Rewrite all of the lines below, putting "screen-control agent" wherever "GUI agent" appears and leaving everything else unchanged.

***** Data excerpts

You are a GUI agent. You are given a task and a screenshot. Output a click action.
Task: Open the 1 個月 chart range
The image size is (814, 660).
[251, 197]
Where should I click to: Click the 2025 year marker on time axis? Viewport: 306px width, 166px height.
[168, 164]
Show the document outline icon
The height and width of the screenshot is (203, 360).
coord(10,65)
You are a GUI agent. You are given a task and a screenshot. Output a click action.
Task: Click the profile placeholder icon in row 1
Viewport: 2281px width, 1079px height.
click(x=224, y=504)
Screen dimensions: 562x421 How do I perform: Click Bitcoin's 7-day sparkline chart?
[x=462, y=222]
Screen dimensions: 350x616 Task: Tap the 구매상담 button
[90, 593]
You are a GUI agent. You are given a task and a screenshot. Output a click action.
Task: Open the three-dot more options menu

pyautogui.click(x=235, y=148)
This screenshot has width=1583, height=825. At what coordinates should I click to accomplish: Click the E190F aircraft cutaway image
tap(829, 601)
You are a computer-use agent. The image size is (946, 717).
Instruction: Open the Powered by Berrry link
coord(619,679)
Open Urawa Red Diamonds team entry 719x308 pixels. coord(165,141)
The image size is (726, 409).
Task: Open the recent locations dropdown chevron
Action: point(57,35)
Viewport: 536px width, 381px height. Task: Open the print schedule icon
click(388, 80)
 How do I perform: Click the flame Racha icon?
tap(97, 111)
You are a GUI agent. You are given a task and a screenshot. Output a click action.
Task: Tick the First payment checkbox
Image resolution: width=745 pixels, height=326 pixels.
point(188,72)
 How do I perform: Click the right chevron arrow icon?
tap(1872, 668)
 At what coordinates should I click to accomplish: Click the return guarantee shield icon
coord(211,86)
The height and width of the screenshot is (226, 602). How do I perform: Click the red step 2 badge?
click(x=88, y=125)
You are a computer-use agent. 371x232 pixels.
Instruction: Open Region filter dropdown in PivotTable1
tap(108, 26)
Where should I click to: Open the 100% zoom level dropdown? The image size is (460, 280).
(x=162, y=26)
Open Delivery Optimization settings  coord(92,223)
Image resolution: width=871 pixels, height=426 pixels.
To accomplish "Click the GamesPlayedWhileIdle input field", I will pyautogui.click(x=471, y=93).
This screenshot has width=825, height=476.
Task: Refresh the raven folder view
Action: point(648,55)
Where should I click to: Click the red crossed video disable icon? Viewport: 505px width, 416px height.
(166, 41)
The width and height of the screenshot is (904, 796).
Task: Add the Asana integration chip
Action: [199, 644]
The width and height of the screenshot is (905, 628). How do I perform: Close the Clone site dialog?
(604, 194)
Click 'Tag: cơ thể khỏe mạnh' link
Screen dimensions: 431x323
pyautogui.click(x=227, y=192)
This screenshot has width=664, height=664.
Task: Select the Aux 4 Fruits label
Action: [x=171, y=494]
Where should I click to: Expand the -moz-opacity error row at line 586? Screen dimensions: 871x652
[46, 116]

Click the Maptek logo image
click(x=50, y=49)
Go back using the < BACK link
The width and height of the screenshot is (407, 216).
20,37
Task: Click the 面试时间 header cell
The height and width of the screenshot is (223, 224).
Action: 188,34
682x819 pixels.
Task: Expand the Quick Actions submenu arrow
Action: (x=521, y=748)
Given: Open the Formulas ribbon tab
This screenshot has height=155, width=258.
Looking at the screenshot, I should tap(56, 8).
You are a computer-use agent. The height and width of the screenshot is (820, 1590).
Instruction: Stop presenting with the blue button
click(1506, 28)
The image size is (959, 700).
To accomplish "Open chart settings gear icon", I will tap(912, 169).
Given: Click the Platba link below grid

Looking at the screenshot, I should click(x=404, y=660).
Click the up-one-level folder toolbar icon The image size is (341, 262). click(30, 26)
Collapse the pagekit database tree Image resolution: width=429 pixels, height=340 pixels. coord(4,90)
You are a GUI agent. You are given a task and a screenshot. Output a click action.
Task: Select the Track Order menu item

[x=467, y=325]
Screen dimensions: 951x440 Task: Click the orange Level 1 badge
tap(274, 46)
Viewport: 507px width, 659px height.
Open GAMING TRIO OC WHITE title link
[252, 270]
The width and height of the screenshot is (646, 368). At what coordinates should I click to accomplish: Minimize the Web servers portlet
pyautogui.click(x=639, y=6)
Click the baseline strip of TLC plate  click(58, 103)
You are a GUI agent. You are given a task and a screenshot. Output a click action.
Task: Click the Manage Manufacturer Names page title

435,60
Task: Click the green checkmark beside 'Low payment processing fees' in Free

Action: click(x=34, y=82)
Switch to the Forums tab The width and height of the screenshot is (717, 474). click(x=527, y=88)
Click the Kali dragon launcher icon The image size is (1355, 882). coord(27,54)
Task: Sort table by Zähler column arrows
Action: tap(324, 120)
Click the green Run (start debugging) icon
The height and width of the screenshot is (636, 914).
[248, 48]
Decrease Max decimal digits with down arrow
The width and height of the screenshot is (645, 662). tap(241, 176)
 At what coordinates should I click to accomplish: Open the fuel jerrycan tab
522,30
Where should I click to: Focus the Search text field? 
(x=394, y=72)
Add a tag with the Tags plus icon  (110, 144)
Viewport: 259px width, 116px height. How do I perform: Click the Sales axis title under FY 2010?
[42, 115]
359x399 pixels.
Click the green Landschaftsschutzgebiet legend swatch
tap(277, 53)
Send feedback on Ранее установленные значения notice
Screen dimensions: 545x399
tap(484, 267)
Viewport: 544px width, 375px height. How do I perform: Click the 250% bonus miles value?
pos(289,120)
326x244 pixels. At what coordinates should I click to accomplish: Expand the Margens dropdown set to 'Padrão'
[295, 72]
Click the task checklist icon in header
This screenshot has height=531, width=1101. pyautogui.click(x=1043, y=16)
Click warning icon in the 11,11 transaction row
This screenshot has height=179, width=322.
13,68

**********

Answer to this problem:
You are a screen-control agent. You are given a task and a screenshot. Output a click action.
Task: Open the 1 個月 chart range
The image size is (814, 660).
[251, 197]
Where should I click to: Click the 2025 year marker on time axis? Viewport: 306px width, 166px height.
[168, 164]
Show the document outline icon
The height and width of the screenshot is (203, 360).
coord(10,65)
You are a screen-control agent. You are given a task and a screenshot. Output a click action.
Task: Click the profile placeholder icon in row 1
Viewport: 2281px width, 1079px height.
click(x=224, y=504)
Screen dimensions: 562x421 How do I perform: Click Bitcoin's 7-day sparkline chart?
[x=462, y=222]
Screen dimensions: 350x616 Task: Tap the 구매상담 button
[90, 593]
You are a screen-control agent. You are given a task and a screenshot. Output a click action.
Task: Open the three-dot more options menu

pyautogui.click(x=235, y=148)
This screenshot has width=1583, height=825. At what coordinates should I click to accomplish: Click the E190F aircraft cutaway image
tap(829, 601)
You are a computer-use agent. The image size is (946, 717).
Instruction: Open the Powered by Berrry link
coord(619,679)
Open Urawa Red Diamonds team entry 719x308 pixels. coord(165,141)
The image size is (726, 409).
Task: Open the recent locations dropdown chevron
Action: point(57,35)
Viewport: 536px width, 381px height. Task: Open the print schedule icon
click(388, 80)
 How do I perform: Click the flame Racha icon?
tap(97, 111)
You are a screen-control agent. You are given a task and a screenshot. Output a click action.
Task: Tick the First payment checkbox
Image resolution: width=745 pixels, height=326 pixels.
point(188,72)
 How do I perform: Click the right chevron arrow icon?
tap(1872, 668)
 At what coordinates should I click to accomplish: Click the return guarantee shield icon
coord(211,86)
The height and width of the screenshot is (226, 602). How do I perform: Click the red step 2 badge?
click(x=88, y=125)
You are a computer-use agent. 371x232 pixels.
Instruction: Open Region filter dropdown in PivotTable1
tap(108, 26)
Where should I click to: Open the 100% zoom level dropdown? The image size is (460, 280).
(x=162, y=26)
Open Delivery Optimization settings  coord(92,223)
Image resolution: width=871 pixels, height=426 pixels.
To accomplish "Click the GamesPlayedWhileIdle input field", I will pyautogui.click(x=471, y=93).
This screenshot has width=825, height=476.
Task: Refresh the raven folder view
Action: point(648,55)
Where should I click to: Click the red crossed video disable icon? Viewport: 505px width, 416px height.
(166, 41)
The width and height of the screenshot is (904, 796).
Task: Add the Asana integration chip
Action: [199, 644]
The width and height of the screenshot is (905, 628). How do I perform: Close the Clone site dialog?
(604, 194)
Click 'Tag: cơ thể khỏe mạnh' link
Screen dimensions: 431x323
pyautogui.click(x=227, y=192)
This screenshot has width=664, height=664.
Task: Select the Aux 4 Fruits label
Action: [x=171, y=494]
Where should I click to: Expand the -moz-opacity error row at line 586? Screen dimensions: 871x652
[46, 116]

Click the Maptek logo image
click(x=50, y=49)
Go back using the < BACK link
The width and height of the screenshot is (407, 216).
20,37
Task: Click the 面试时间 header cell
The height and width of the screenshot is (223, 224).
Action: 188,34
682x819 pixels.
Task: Expand the Quick Actions submenu arrow
Action: (x=521, y=748)
Given: Open the Formulas ribbon tab
This screenshot has height=155, width=258.
Looking at the screenshot, I should tap(56, 8).
You are a computer-use agent. The height and width of the screenshot is (820, 1590).
Instruction: Stop presenting with the blue button
click(1506, 28)
The image size is (959, 700).
To accomplish "Open chart settings gear icon", I will tap(912, 169).
Given: Click the Platba link below grid

Looking at the screenshot, I should click(x=404, y=660).
Click the up-one-level folder toolbar icon The image size is (341, 262). click(30, 26)
Collapse the pagekit database tree Image resolution: width=429 pixels, height=340 pixels. coord(4,90)
You are a screen-control agent. You are given a task and a screenshot. Output a click action.
Task: Select the Track Order menu item

[x=467, y=325]
Screen dimensions: 951x440 Task: Click the orange Level 1 badge
tap(274, 46)
Viewport: 507px width, 659px height.
Open GAMING TRIO OC WHITE title link
[252, 270]
The width and height of the screenshot is (646, 368). At what coordinates should I click to accomplish: Minimize the Web servers portlet
pyautogui.click(x=639, y=6)
Click the baseline strip of TLC plate  click(58, 103)
You are a screen-control agent. You are given a task and a screenshot. Output a click action.
Task: Click the Manage Manufacturer Names page title

435,60
Task: Click the green checkmark beside 'Low payment processing fees' in Free

Action: click(x=34, y=82)
Switch to the Forums tab The width and height of the screenshot is (717, 474). click(x=527, y=88)
Click the Kali dragon launcher icon The image size is (1355, 882). coord(27,54)
Task: Sort table by Zähler column arrows
Action: tap(324, 120)
Click the green Run (start debugging) icon
The height and width of the screenshot is (636, 914).
[248, 48]
Decrease Max decimal digits with down arrow
The width and height of the screenshot is (645, 662). tap(241, 176)
 At what coordinates should I click to accomplish: Open the fuel jerrycan tab
522,30
Where should I click to: Focus the Search text field? 
(x=394, y=72)
Add a tag with the Tags plus icon  (110, 144)
Viewport: 259px width, 116px height. How do I perform: Click the Sales axis title under FY 2010?
[42, 115]
359x399 pixels.
Click the green Landschaftsschutzgebiet legend swatch
tap(277, 53)
Send feedback on Ранее установленные значения notice
Screen dimensions: 545x399
tap(484, 267)
Viewport: 544px width, 375px height. How do I perform: Click the 250% bonus miles value?
pos(289,120)
326x244 pixels. At what coordinates should I click to accomplish: Expand the Margens dropdown set to 'Padrão'
[295, 72]
Click the task checklist icon in header
This screenshot has height=531, width=1101. pyautogui.click(x=1043, y=16)
Click warning icon in the 11,11 transaction row
This screenshot has height=179, width=322.
13,68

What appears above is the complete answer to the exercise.